# [Source excerpt]
In this demo, we will go over some common ways we manipulate and work with XML files. We will use the menu file shown earlier.

![image-3.png](attachment:image-3.png)

In [1]:
# Read the XML file
import xml.etree.ElementTree as ET

# Create the tree
tree = ET.parse('menu.xml')

# Create a root
root = tree.getroot()
print(root)

<Element 'menu' at 0x000001E262E72CF0>


In [2]:
print(root.tag)

menu


In [3]:
print(root.attrib)

{}


In [4]:
for child in root:
    print(child.tag, child.attrib)

meal {'type': 'Breakfast'}
meal {'type': 'Lunch'}


In [5]:
# Extracting data
for meal in root.findall('.//meal'):
    name = meal.find('name').text
    description = meal.find('description').text
    print(f"Name: {name}\nDescription: {description}\n")

Name: Belgian Waffles
Description: Two of our famous Belgian Waffles with plenty of 
real maple syrup

Name: Strawberry Belgian Waffles
Description: Light Belgian waffles covered with strawberries 
and whipped cream



In [6]:
# Adding new data
new_meal = ET.Element('meal', {'type': 'Dinner'})
name = ET.SubElement(new_meal, 'name')
name.text = 'Steak and Potatoes'
total = ET.SubElement(new_meal, 'total')
total.text = '$14.95'
description = ET.SubElement(new_meal, 'description')
description.text = 'Juicy steak with mashed potatoes'

root.append(new_meal)

# Extract all data in menu
for meal in root.findall('.//meal'):
    name = meal.find('name').text
    description = meal.find('description').text
    print(f"Name: {name}\nDescription: {description}\n")

Name: Belgian Waffles
Description: Two of our famous Belgian Waffles with plenty of 
real maple syrup

Name: Strawberry Belgian Waffles
Description: Light Belgian waffles covered with strawberries 
and whipped cream

Name: Steak and Potatoes
Description: Juicy steak with mashed potatoes



In [7]:
# Delete data
for meal in root.findall('.//meal'):
    if meal.find('name').text == 'Strawberry Belgian Waffles':
        root.remove(meal)

# Extracting data
for meal in root.findall('.//meal'):
    name = meal.find('name').text
    description = meal.find('description').text
    print(f"Name: {name}\nDescription: {description}\n")

Name: Belgian Waffles
Description: Two of our famous Belgian Waffles with plenty of 
real maple syrup

Name: Steak and Potatoes
Description: Juicy steak with mashed potatoes



In [9]:
# Modifying data
for meal in root.findall('.//meal'):
    if meal.find('name').text == 'Belgian Waffles':
        meal.find('total').text = '$6.95'

# Extracting data
for meal in root.findall('.//meal'):
    name = meal.find('name').text
    total = meal.find('total').text
    print(f"Name: {name}\nTotal: {total}\n")

Name: Belgian Waffles
Total: $6.95

Name: Steak and Potatoes
Total: $14.95

# [Problem set]
1. In the XML demo, what total is given to the new Dinner meal?
2. Write out, word for word, everything in the XML demo from "name = ET.SubElement(new_meal, 'name')" down to "description = ET.SubElement(new_meal, 'description')".

# [Source material]
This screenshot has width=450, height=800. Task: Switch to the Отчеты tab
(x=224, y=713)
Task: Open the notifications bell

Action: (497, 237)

# [Full solutions]
1. $14.95

2.
name = ET.SubElement(new_meal, 'name')
name.text = 'Steak and Potatoes'
total = ET.SubElement(new_meal, 'total')
total.text = '$14.95'
description = ET.SubElement(new_meal, 'description')